Entretien avec... Sylvain DESTEPHEN
vendredi 10 octobre 2008
par Cécilia BELIS-MARTIN

Sylvain Destephen, vous venez de publier un impressionnant volume consacré au diocèse d’Asie dans la prestigieuse collection de la Prosopographie chrétienne du Bas-Empire lancée par Henri Irénée Marrou et Jean-Rémy Palanque au début des années 1950. Mais qu’est-ce qu’une prosopographie ?

De manière générale, la prosopographie se propose d’étudier un groupe particulier durant une période donnée. Au-delà de cette définition très banale, il faut comprendre que la prosopographie vise à aborder sous l’angle de la reconstitution biographique détaillée des parcours individuels plus ou moins nombreux, afin de retracer l’histoire d’une communauté culturelle, confessionnelle ou juridique, d’une institution civile, professionnelle ou religieuse voire d’une entité géographique comme une ville, une province, etc. Dans le cas de l’histoire ancienne, en particulier de l’histoire romaine, la prosopographie forme une science déjà éprouvée qui, depuis plus d’un siècle, rassemble tous les fragments épars permettant, dans la mesure du possible, de suivre de multiples parcours personnels pour tenter, par leur mise en parallèle systématique, de discerner des caractéristiques communes ou des divergences notables.

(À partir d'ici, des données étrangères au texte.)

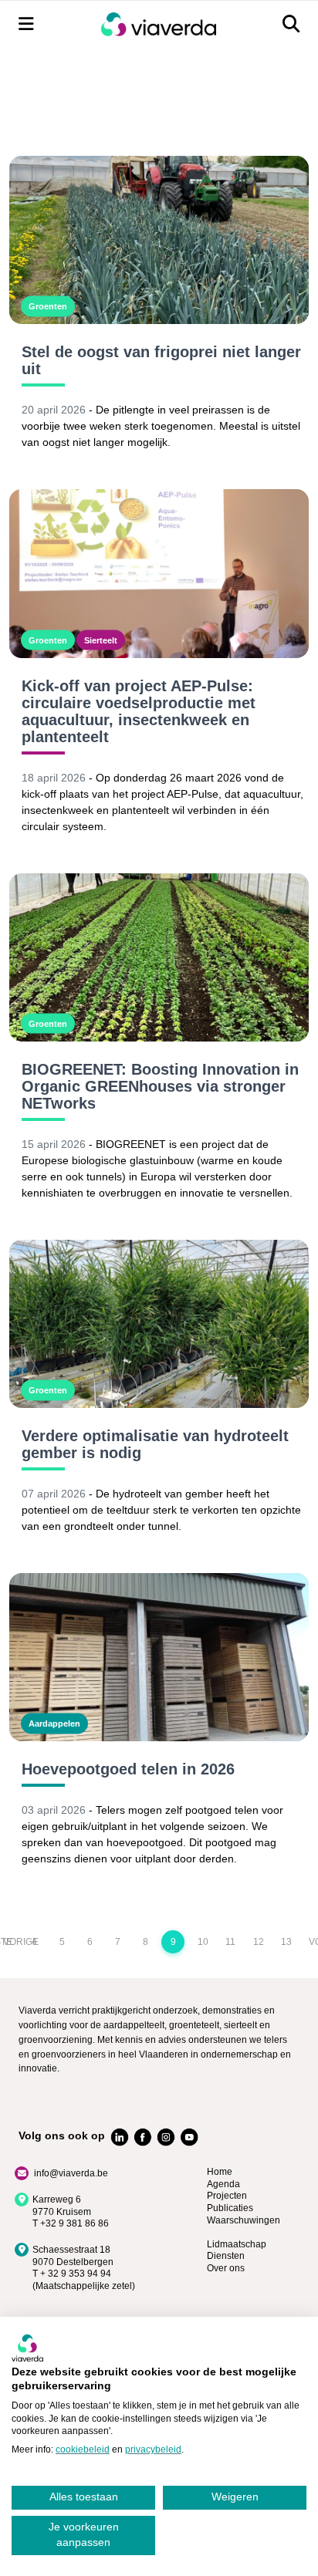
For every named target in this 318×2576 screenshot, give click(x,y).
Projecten (227, 2195)
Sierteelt (100, 639)
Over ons (226, 2268)
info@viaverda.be (71, 2173)
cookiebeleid (83, 2449)
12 (258, 1941)
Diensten (226, 2255)
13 (286, 1941)
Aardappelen (54, 1723)
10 (203, 1941)
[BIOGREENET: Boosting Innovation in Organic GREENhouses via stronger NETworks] (159, 957)
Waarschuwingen (243, 2220)
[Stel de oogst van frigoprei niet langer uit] (159, 240)
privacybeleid (153, 2449)
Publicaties (230, 2208)
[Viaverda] (158, 24)
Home (219, 2171)
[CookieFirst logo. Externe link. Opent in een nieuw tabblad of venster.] (27, 2348)
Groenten (48, 306)
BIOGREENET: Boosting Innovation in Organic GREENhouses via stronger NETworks (160, 1086)
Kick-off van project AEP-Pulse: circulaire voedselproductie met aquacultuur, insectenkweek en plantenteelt (138, 711)
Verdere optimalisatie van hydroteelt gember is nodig (155, 1444)
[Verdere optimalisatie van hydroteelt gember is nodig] (159, 1324)
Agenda (223, 2184)
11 (230, 1941)
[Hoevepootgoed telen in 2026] (159, 1657)
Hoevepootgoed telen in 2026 (128, 1769)
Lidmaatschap (236, 2244)
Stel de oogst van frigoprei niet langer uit (161, 360)
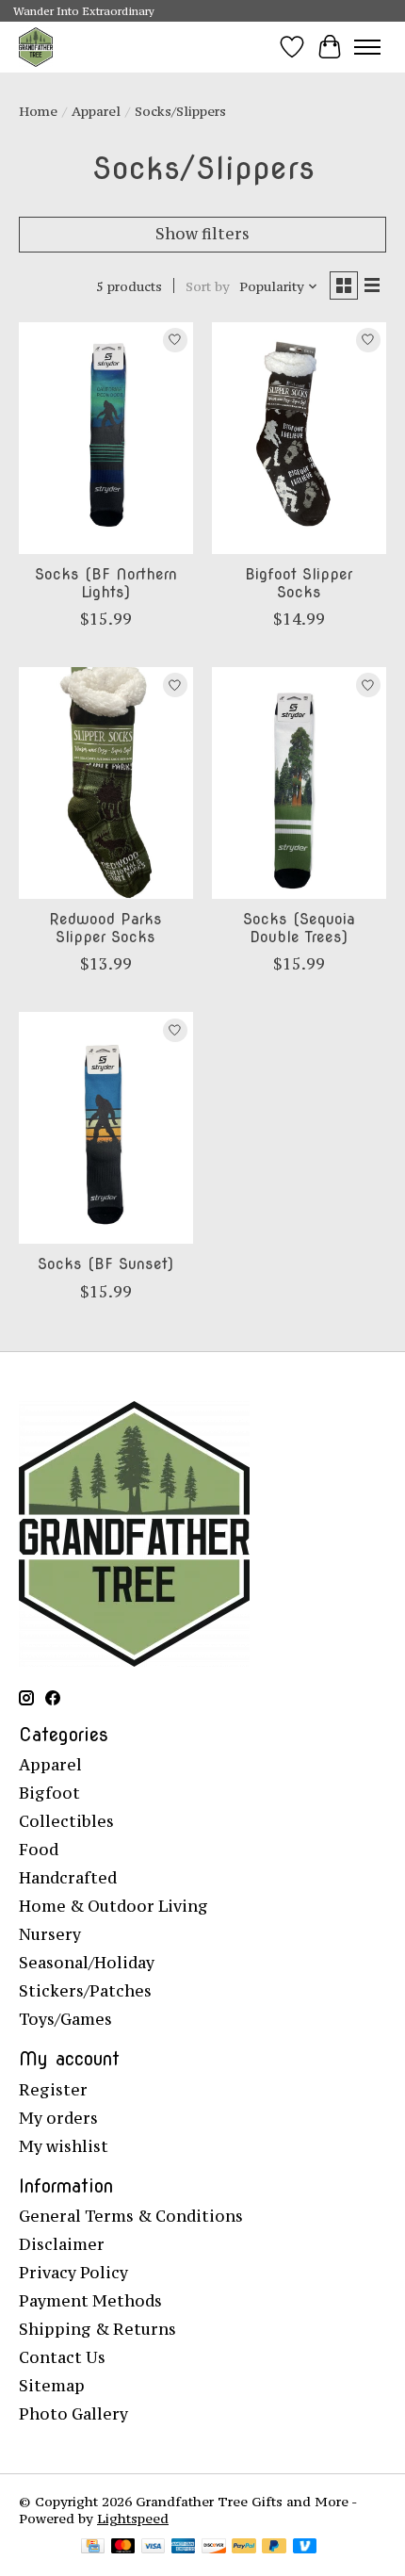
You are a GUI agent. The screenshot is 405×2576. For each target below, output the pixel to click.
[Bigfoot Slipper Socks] (299, 438)
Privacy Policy (73, 2272)
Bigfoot (49, 1793)
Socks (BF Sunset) (105, 1264)
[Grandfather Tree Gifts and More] (36, 46)
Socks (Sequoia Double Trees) (299, 928)
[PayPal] (244, 2547)
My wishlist (63, 2146)
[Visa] (153, 2547)
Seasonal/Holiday (86, 1962)
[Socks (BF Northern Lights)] (106, 438)
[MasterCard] (123, 2547)
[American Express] (183, 2547)
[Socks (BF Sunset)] (106, 1128)
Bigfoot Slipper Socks (298, 583)
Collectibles (66, 1821)
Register (53, 2089)
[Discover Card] (214, 2547)
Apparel (96, 111)
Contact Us (62, 2357)
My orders (58, 2118)
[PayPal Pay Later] (274, 2547)
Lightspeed (133, 2518)
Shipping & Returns (97, 2329)
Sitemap (52, 2385)
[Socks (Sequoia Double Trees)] (299, 783)
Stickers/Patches (85, 1991)
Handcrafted (68, 1877)
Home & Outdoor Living (113, 1906)
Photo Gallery (73, 2414)
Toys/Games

Cela semble complexe et très pointu. Comment en vient-on à s’intéresser à une telle science ?

L’enquête prosopographique repose en premier lieu sur un dépouillement méthodique et parfois laborieux de sources nombreuses et diverses. Dans le cadre de ma thèse, c’est-à-dire le diocèse civil d’Asie (soit approximativement la moitié ouest de la Turquie actuelle), l’enquête documentaire a permis la rédaction des notices biographiques de plus de 1400 clercs, moines, moniales et ascètes. Ce recensement a nécessité l’étude d’environ 360 sources, auxquelles il convient d’ajouter quelque 200 publications épigraphiques (les inscriptions chrétiennes sont en effet nombreuses dans cette région) et sigillographiques (les sceaux sont en revanche rares avant le VIIe siècle). La tâche réalisée permet de mieux connaître l’histoire de la christianisation et des institutions ecclésiastiques d’Asie Mineure. L’idée de cette enquête remonte, comme vous l’avez noté, à l’historien et patristicien Henri Irénée Marrou dont l’œuvre m’a orienté vers l’histoire du christianisme ancien. Mais je dois à mon directeur de thèse, Denis Feissel, spécialiste d’épigraphie grecque chrétienne, de m’avoir proposé ce sujet de thèse ambitieux qui offre l’occasion, par la nécessité d’accomplir un vaste dépouillement, d’élargir et d’approfondir sa connaissance du patrimoine littéraire de l’Antiquité tardive.

D’autres projets dans le domaine de la prosopographie ou en lien avec le monde de l’Asie mineure ?

L’enquête prosopographique remonte au milieu du siècle dernier avec la répartition des tâches entre chercheurs anglo-saxons pour les élites civiles, militaires et culturelles, et chercheurs français pour les milieux cléricaux, monastiques ainsi que les laïcs engagés dans la vie de l’Église. À l’heure actuelle, deux projets sont déjà bien avancés pour les Gaules et la péninsule Ibérique et il existe des pistes de recherches du côté de l’Orient grec où les sources sont considérables, en particulier en Syrie et surtout en Égypte. À titre personnel, je suis engagé aux côtés de Sophie Métivier de l’université Paris 1 dans la réalisation d’un nouveau volume consacré au diocèse du Pont (en gros la moitié orientale de la Turquie moderne).

Un coup de cœur pour un article ou un ouvrage récent qui vous semble apporter de nouvelles clés de compréhension sur ce monde microasiate qui vous est si familier ?

Il n’existe pas de publications très récentes sur l’histoire de l’Asie Mineure dans l’Antiquité tardive, a fortiori sur l’histoire du christianisme dans cette région. En français, je conseille les articles fort nombreux de l’épigraphiste Louis Robert qui couvrent tous les aspects de l’histoire de l’Asie Mineure. Pour ceux qui lisent l’anglais, je conseille le deuxième volume du beau livre de l’historien et épigraphiste anglais Stephen Mitchell, intitulé Anatolia. Land, Men and Gods in Asia Minor, 2. The Rise of the Church, Oxford, 1993.